AMHERST, Mass. - University of Massachusetts professor James Robl is scheduled to appear on "Innovation," a three-part series slated to air later this month on the Public Broadcasting Service (PBS). The series, which was produced at WNET New York, focuses on advances in biomedical technology. Robl, an animal reproductive biologist in the University’s veterinary and animal sciences department,appears in the first segment, "Cracking the Code," which will be broadcast beginning Tues., Dec. 16, in some markets, and Tues., Dec. 23 elsewhere.
Narrated by actor Martin Sheen, the series explores the ways that biomedical advances affect people at all stages of life: infancy,adulthood, and old age. "Cracking the Code," the segment on fetal development and infancy, follows two couples whose children were born with a severe and often fatal genetically transmitted illness, epidermolysis bulosa. The disease prevents the development of healthy skin. For children who suffer from the disease, it is the equivalent of living with third-degree burns; the chances of these couples having another child afflicted with the disease is one in four. Both couples want to have more children, but are concerned about the children’s quality of life.

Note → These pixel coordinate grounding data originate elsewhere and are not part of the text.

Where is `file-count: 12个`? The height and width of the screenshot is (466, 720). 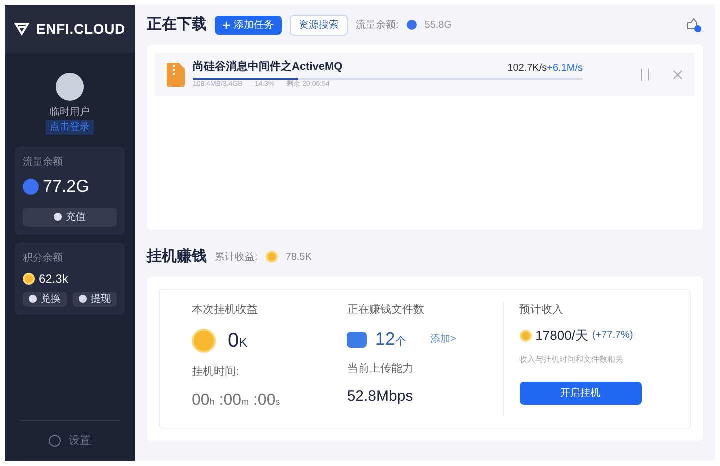
file-count: 12个 is located at coordinates (390, 340). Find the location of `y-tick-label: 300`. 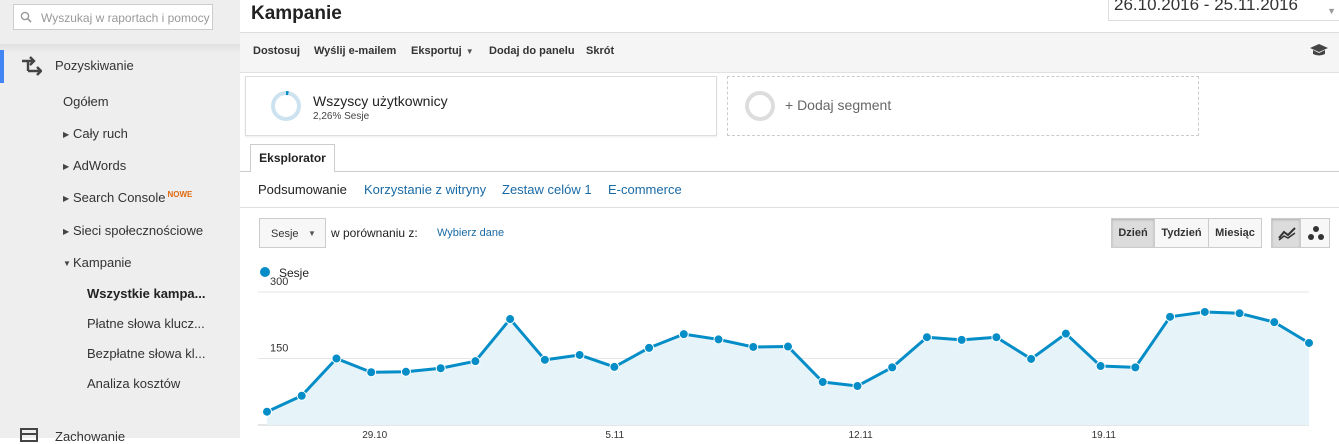

y-tick-label: 300 is located at coordinates (279, 282).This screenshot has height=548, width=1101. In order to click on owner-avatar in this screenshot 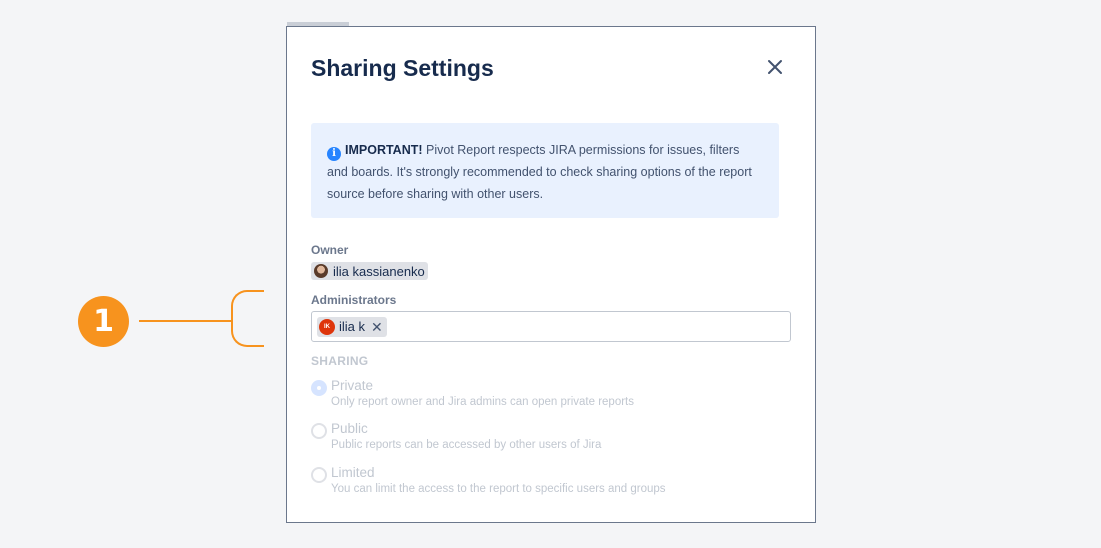, I will do `click(321, 271)`.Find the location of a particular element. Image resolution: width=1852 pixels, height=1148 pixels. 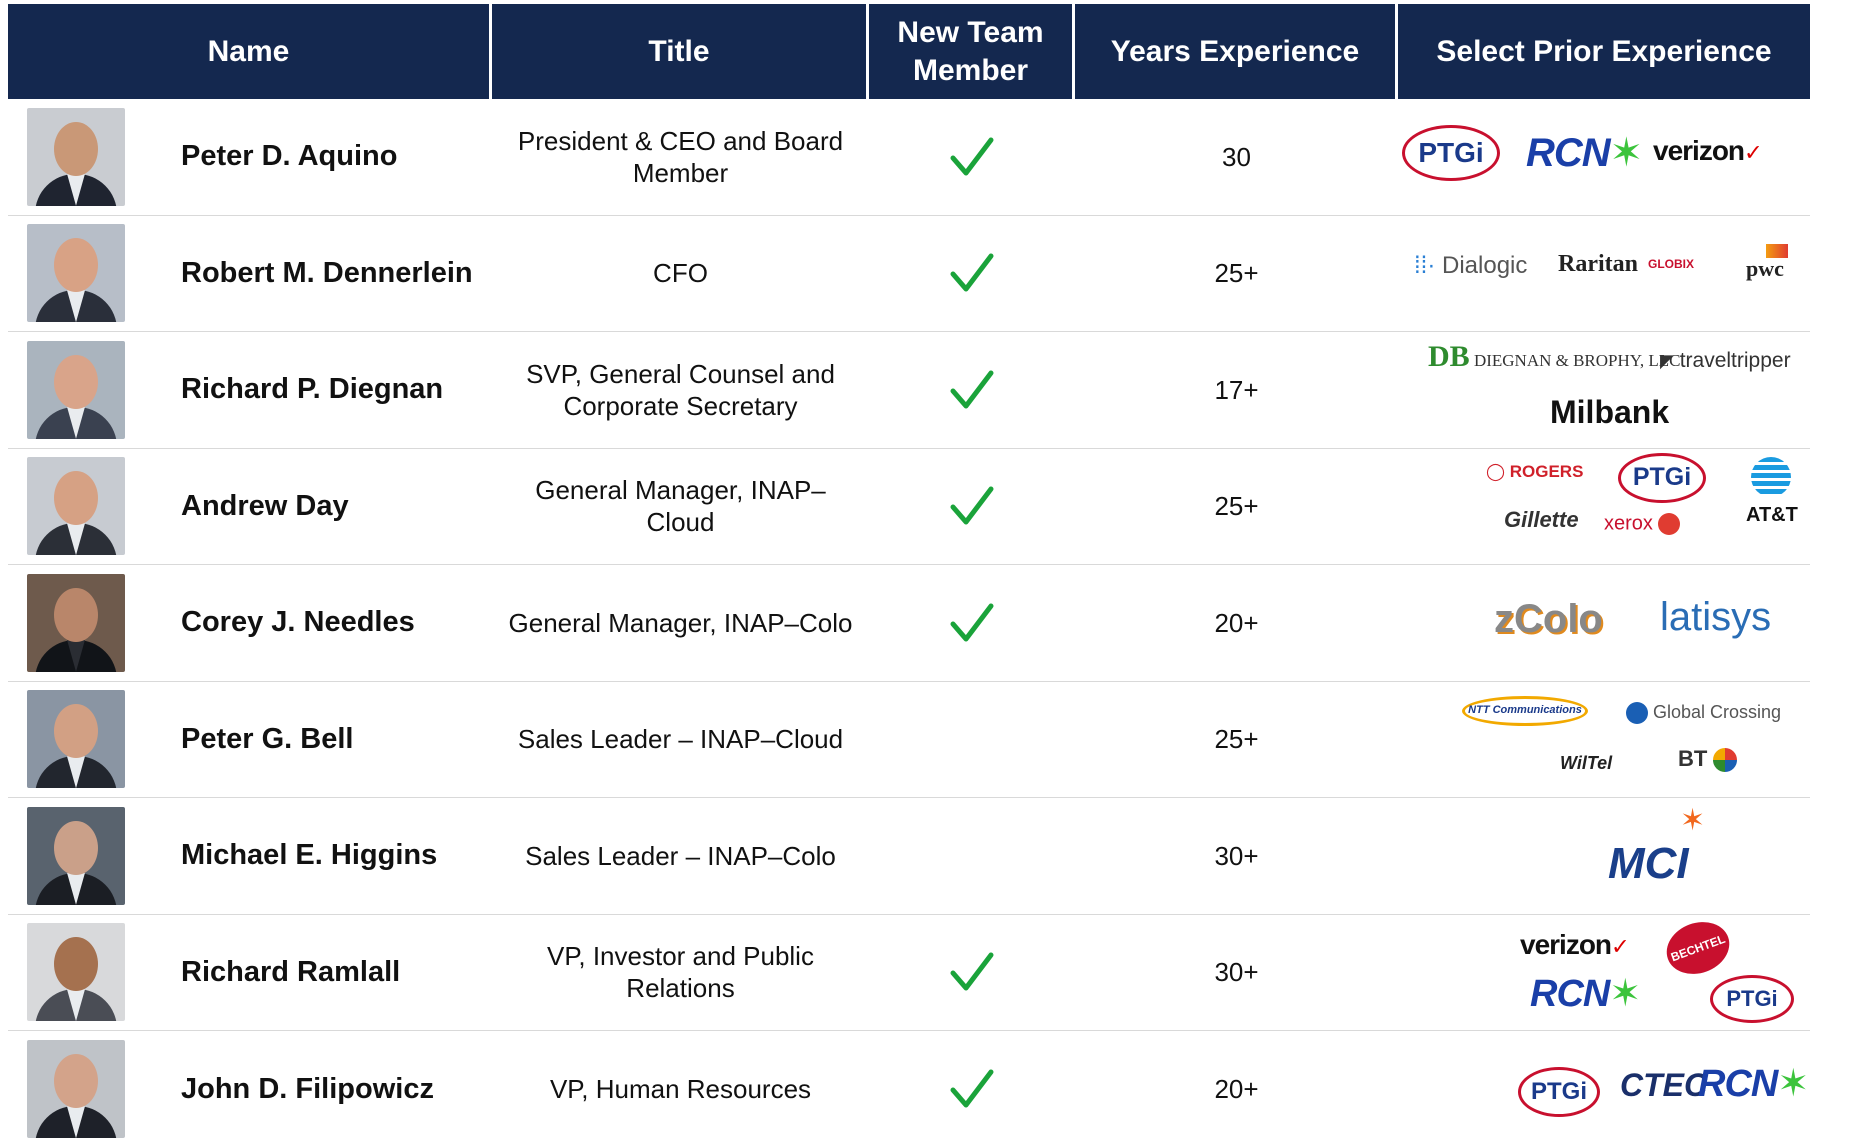

globix-logo: GLOBIX is located at coordinates (1672, 264).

The program follows their choice to turn to a procedure called "pre-implantation genetic diagnosis," or PDG, in which eggs are taken from the mother’s body and fertilized in vitro. Then a single cell is removed from each three-day-old embryo and tested for the genetic disorder. The genetically sound embryos are returned to the mother’s body.
Robl’s research in genetic engineering and cloning - currently using cows as subjects - goes a step further. He and his department colleague, Steven Stice, have produced clones in which portions of the genetic code have been changed, so that any offspring will have a desirable characteristic that its donor lacked, such as disease resistance. This work is aimed at providing ways for humans to fight disease, Robl says. Biotechnology could be used to fight such disorders as diabetes and Parkinson’s disease, for instance. Other uses could include the development of genetically altered organs that could be "programmed" to prevent the patient’s body from rejecting them. Robl and Stice perform this research under the auspices of Advanced Cell Technology, a research company with close ties to the University.
The medical implications of these new techniques are enormous: "We can insert genes. We can remove genes. We can mix and match genes. We can cause genetic change at our discretion," says Robl."We now have the ability to determine our own genetic destiny. We as a society have to decide what that destiny is going to be."
NOTE: "Cracking the Code" will air on Tues., Dec. 16, on WGBH Boston, and on Tues., Dec. 23, on WGBY Springfield.